***** Task input

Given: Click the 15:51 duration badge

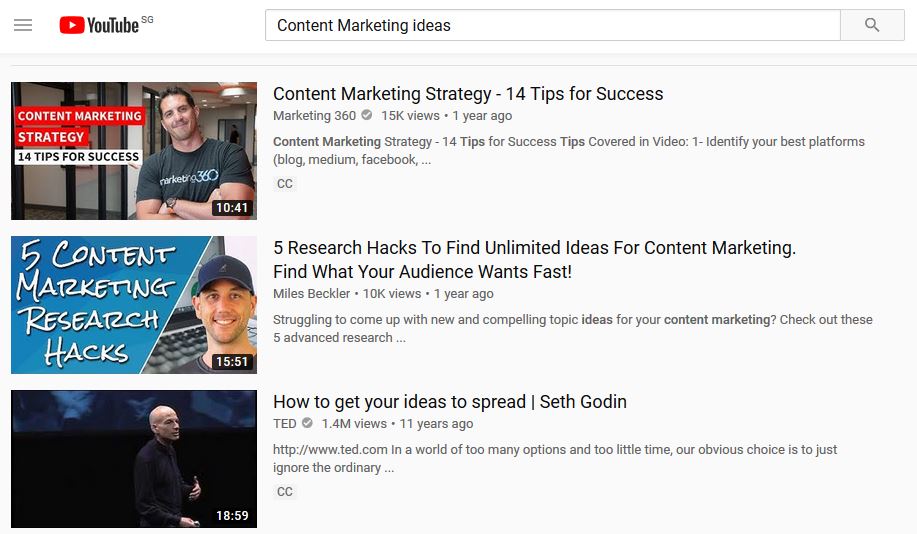Looking at the screenshot, I should [x=232, y=361].
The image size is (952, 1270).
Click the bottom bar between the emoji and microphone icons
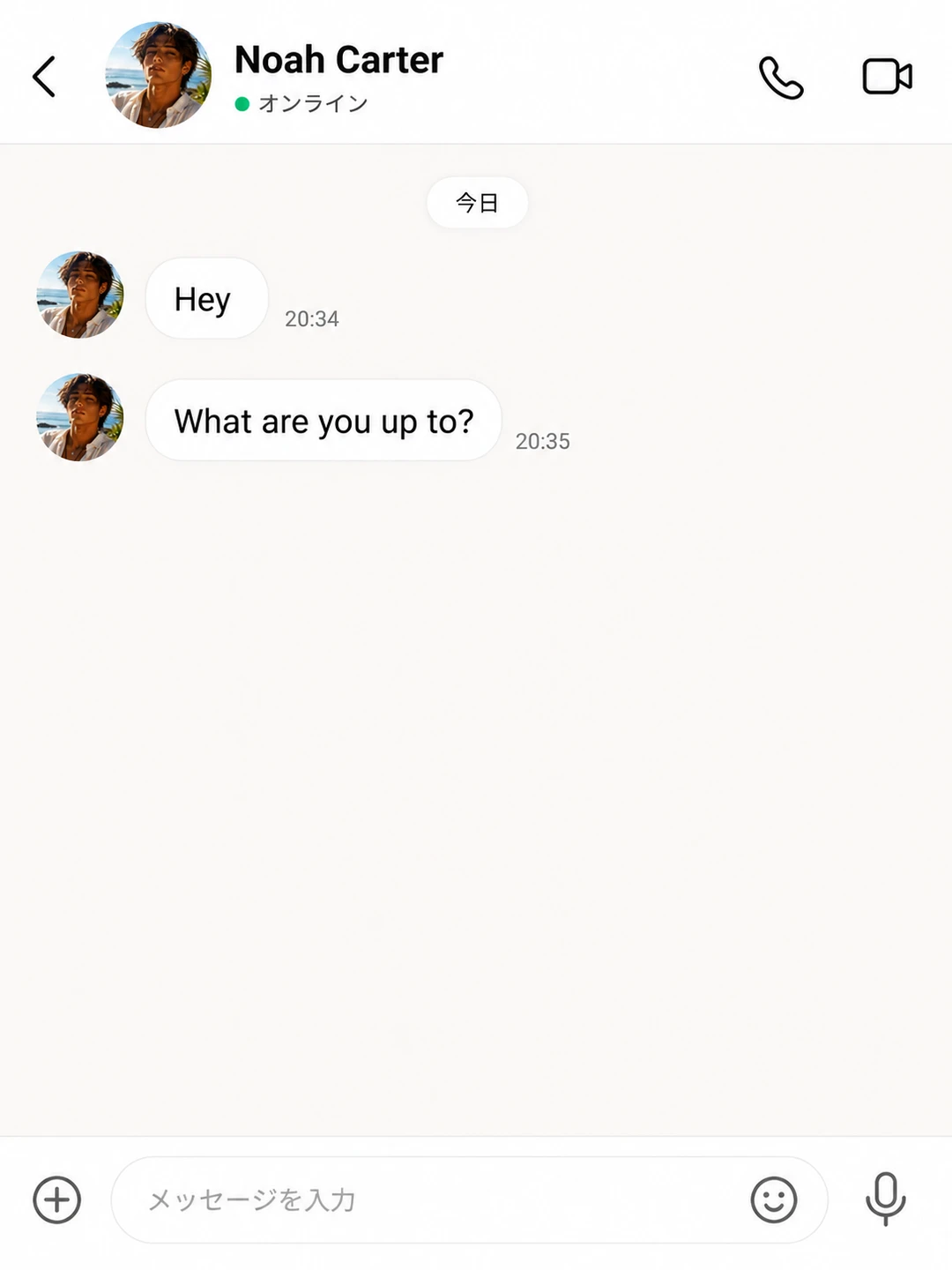click(846, 1199)
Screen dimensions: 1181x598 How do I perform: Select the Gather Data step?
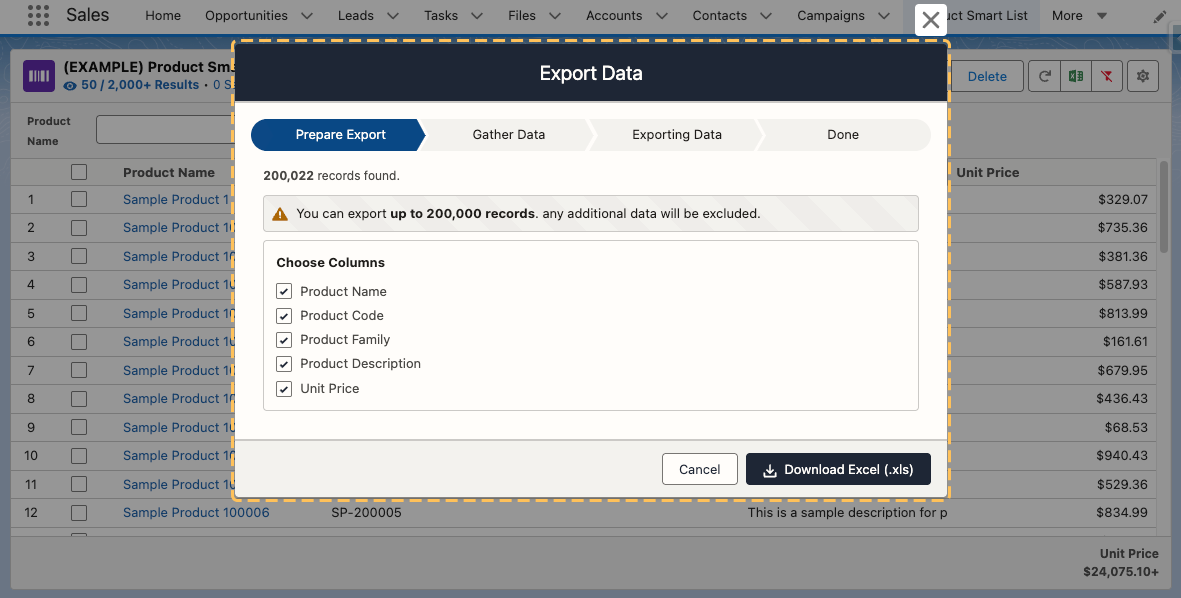pos(508,135)
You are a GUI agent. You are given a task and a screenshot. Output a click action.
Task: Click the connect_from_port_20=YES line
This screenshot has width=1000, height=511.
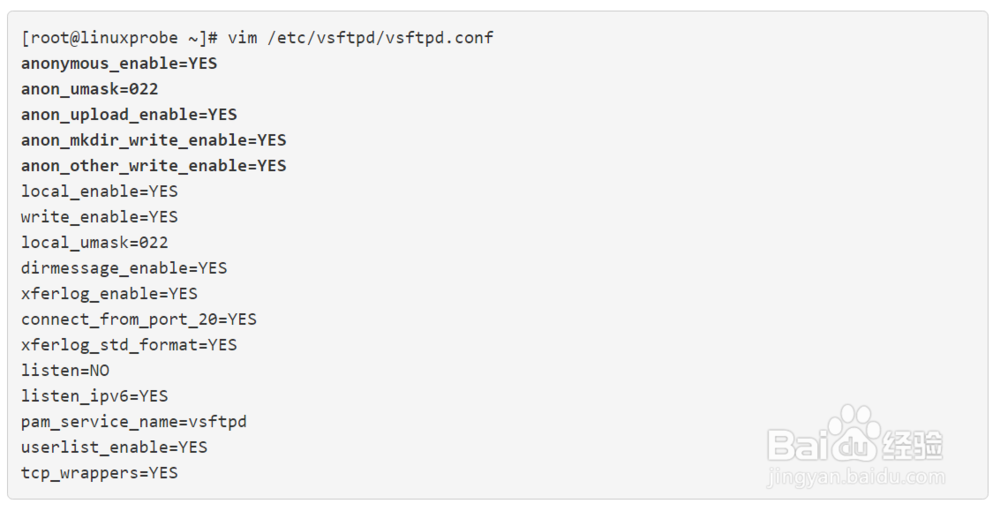pos(139,319)
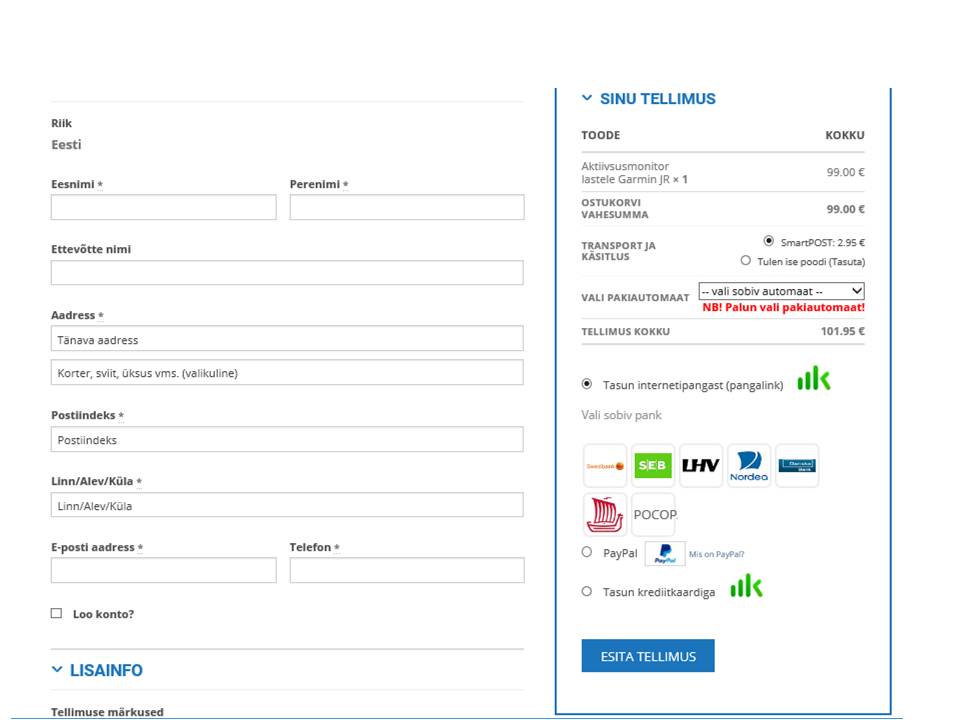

**********

[What is being asked] Output exactly and only the lines from the line containing "You are a GUI" to the end of the entries, both included, and omit every picture.

[Written solution]
You are a GUI agent. You are given a task and a screenshot. Output a click action.
Task: Click the connect_from_port_20=YES line
This screenshot has width=1000, height=511.
pos(139,319)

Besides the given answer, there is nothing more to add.